_TEXT:_
──────────────────────────────

„Torben P. geht wieder zur Schule“: Mit dieser vermutlich harmlosen Überschrift beginnt der Berlin-Teil der Berliner Zeitung vom Mittwoch, dem 28. September 2011. Die anderen Tageszeitungen der Hauptstadt bringen diese Nachricht ebenfalls, aber dort wird der junge Mann, um den es hier geht, in den Überschriften meist nicht bei seinem Namen genannt, sondern mit Epitheta wie „U-Bahn-Schläger“, in den unfeineren Gazetten gern auch „Hasstreter“, betitelt.
Da ich nicht davon ausgehen kann, dass der Fall des Torben P. auch außerhalb Berlins allgemein bekannt ist, hier eine kleine Zusammenfassung nach dem Motto „Was bisher geschah“:
In der Nacht von Karfreitag auf Karsamstag (ausgerechnet!) attackierte der 18-jährige Schüler Torben P. am Bahnsteig der U6 am Bahnhof Friedrichstraße einen 29-Jährigen, der am selben Bahnsteig wartete. Er trat dem Mann viermal gegen den Kopf und verletzte ihn damit lebensgefährlich; anschließend stellte er sich – offenbar selbst schockiert über diesen extremen Gewaltausbruch – der Polizei.
Besonders großes Aufsehen erregte dieser Fall dadurch, dass die Bilder der Überwachungskamera, die die Tat aufgezeichnet hatte, von der Polizei veröffentlicht wurden, sodass die ganze Brutalität des Verbrechens für jedermann sichtbar wurde. In einem von den örtlichen Medien intensiv beobachteten Gerichtsverfahren wurde Torben P. wegen versuchten Totschlags zu einer Haftstrafe von zwei Jahren und zehn Monaten verurteilt; da die Verteidigung jedoch Revision beantragt hat, ist das Urteil noch nicht rechtskräftig, und Torben P. erhielt bis auf weiteres Haftverschonung – lediglich mit der Auflage, sich einmal wöchentlich bei der Polizei zu melden. Von einem Teil der Medien – allen voran der stramm konservativen Boulevardzeitung B.Z. – wurde diese Haftverschonung scharf kritisiert.

──────────────────────────────

_ANGEZEIGTE DATENSÄTZE:_
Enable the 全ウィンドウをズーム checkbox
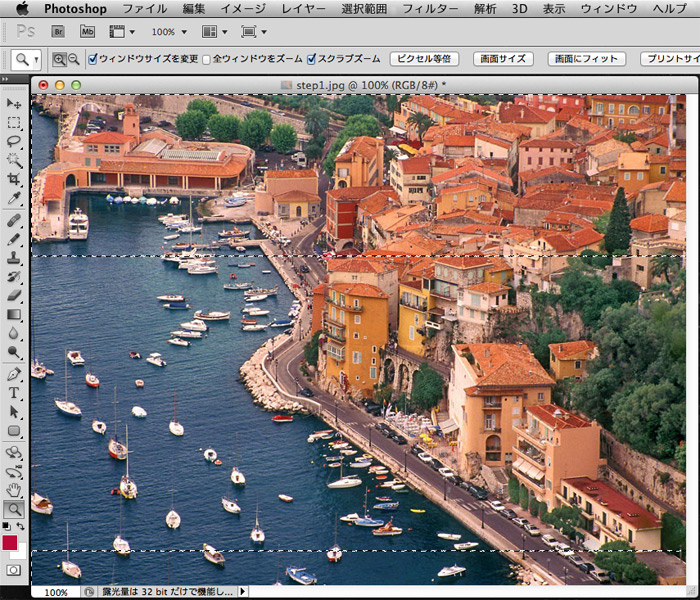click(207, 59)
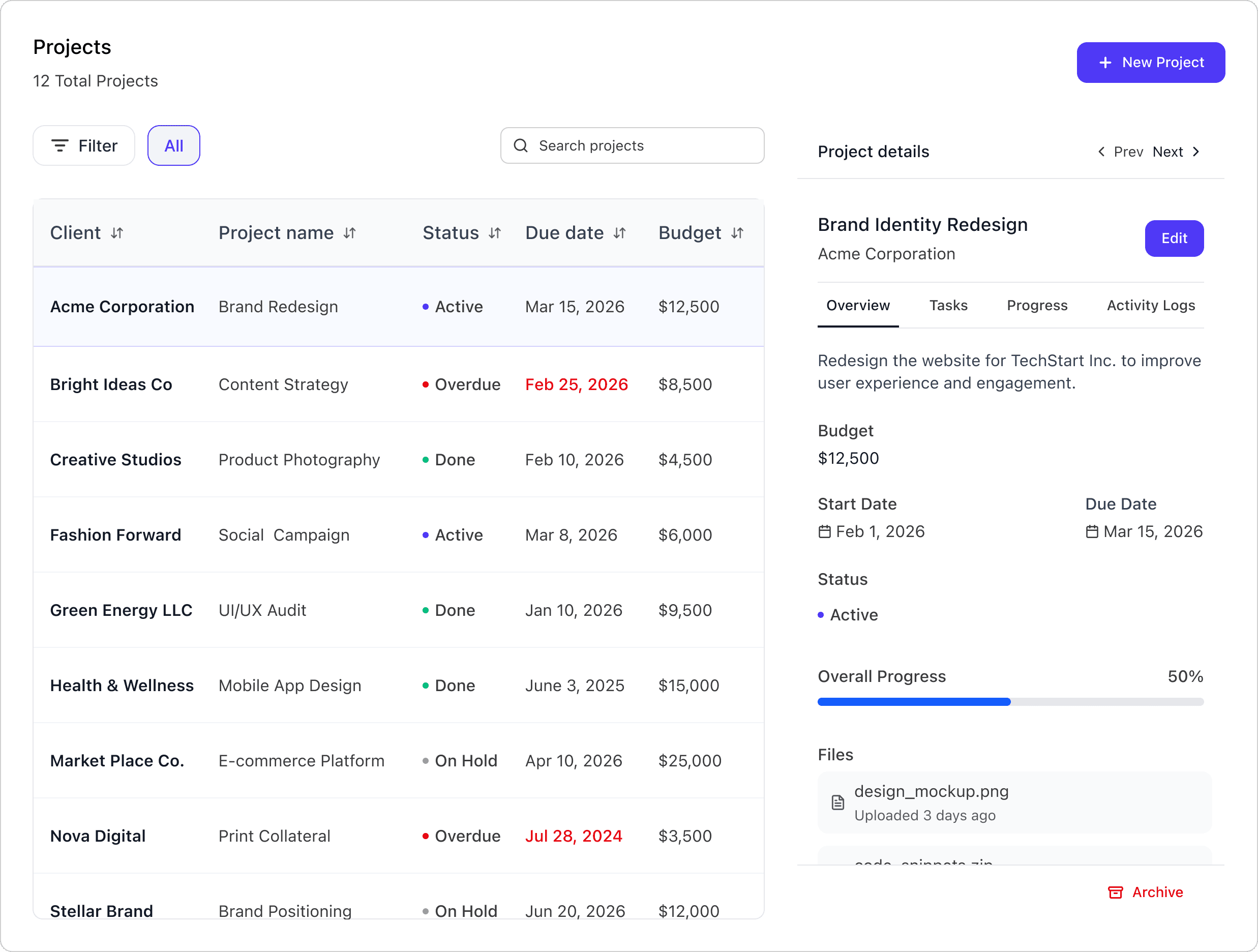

──────────────────────────────

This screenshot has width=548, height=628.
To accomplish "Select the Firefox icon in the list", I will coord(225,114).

──────────────────────────────

_KURZE AUFGABE:_
Führen Sie den Text über den Fall Torben P. im Anschluss an seinen letzten Satz fort.

_ÜBUNGSERGEBNIS:_
Als problematisch für den 18-Jährigen erwies sich nun aber die Frage des Schulbesuchs. Bis zur Tat hatte er die Bettina-von-Arnim-Schule in Reinickendorf besucht; böse Zungen könnten nun anmerken: „Das erklärt einiges.“ Zwar weiß ich nicht, ob die Bettina-von-Arnim-Schule „offiziell“ (was immer das heißen möchte) als „Problem“- oder „Brennpunktschule“ oder dergleichen geführt wird, und auch dass HipHop-Star Sido ein Absolvent dieser Schule ist, spricht ja nicht unbedingt gegen sie; aber ich komme beruflich viel mit Schulklassen verschiedenster Berliner Schulen in Kontakt, und die Arnim-Schüler gehören aus meiner Sicht entschieden zu den, na ja, sagen wir mal „verhaltensauffälligsten“. Einen zwar noch nicht rechtskräftig verurteilten, aber geständigen und zudem dank des großen Medienechos weithin bekannten Gewaltverbrecher wollte man aber, vielleicht gerade deswegen, an dieser Schule nicht dulden: Torben P. wurde vom Unterricht ausgeschlossen und erhielt Einzelunterricht außerhalb des Schulgebäudes.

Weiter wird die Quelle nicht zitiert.